Tenable commissioned Forrester Consulting to undertake a research that highlighted the risks posed by employees working remotely. The information comes from ‘Beyond Boundaries: The Future of Cybersecurity in the New World of Work,’ a commissioned research of over 1,300 security leaders, business executives, and remote employees, included 104 Saudi Arabian respondents. When security leaders and business executives were asked how convinced they were that staff were taking necessary steps to protect the company’s data, 47 percent stated they were very or fully confident. Speaking with remote staff, on the other hand, revealed a different image.
“Employees want the flexibility to work from anywhere. The challenge is how they do that securely,“ explains David Cummins, VP of EMEA at Tenable.
He added, “This study confirms what we already suspect — remote employees are connecting to sensitive corporate information from personal devices on insecure consumer-grade home networks, whether they should or not. Security teams need to accept this reality and change their perception of risk. They require visibility of their entire threat landscape, with the intelligence to predict which cyberthreats will have the greatest business impact on the organization. In tandem, they need to implement adaptive user risk profiles in order to continuously monitor and verify every attempt to access corporate data with the ability to decline requests that fail to meet the rules set.”

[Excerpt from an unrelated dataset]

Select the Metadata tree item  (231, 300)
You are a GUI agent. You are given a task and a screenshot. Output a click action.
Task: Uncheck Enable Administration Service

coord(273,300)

When asked what was most essential to them, 85 percent of remote employees stated it was somewhat or extremely important to protect customer data. Remote employees, on the other hand, reported accessing this information using a personal device in 54% of cases. Protecting the company’s intellectual property is a similar problem, with 68 percent of remote employees saying it’s vital and 20 percent saying they’ll use a personal device to access it. In fact, only 47% of remote workers indicated they always take precautions to protect their company’s data, intellectual property, and infrastructure when working from home.
Only 11% of remote employees strictly obey their businesses’ regulations barring access to data and systems via personal devices, according to further investigation. Perhaps most concerning, 34% of employees indicated they will disregard or circumvent their company’s cybersecurity regulations, while 21% stated one of the issues they face is that their company’s security policies and practises are unclear.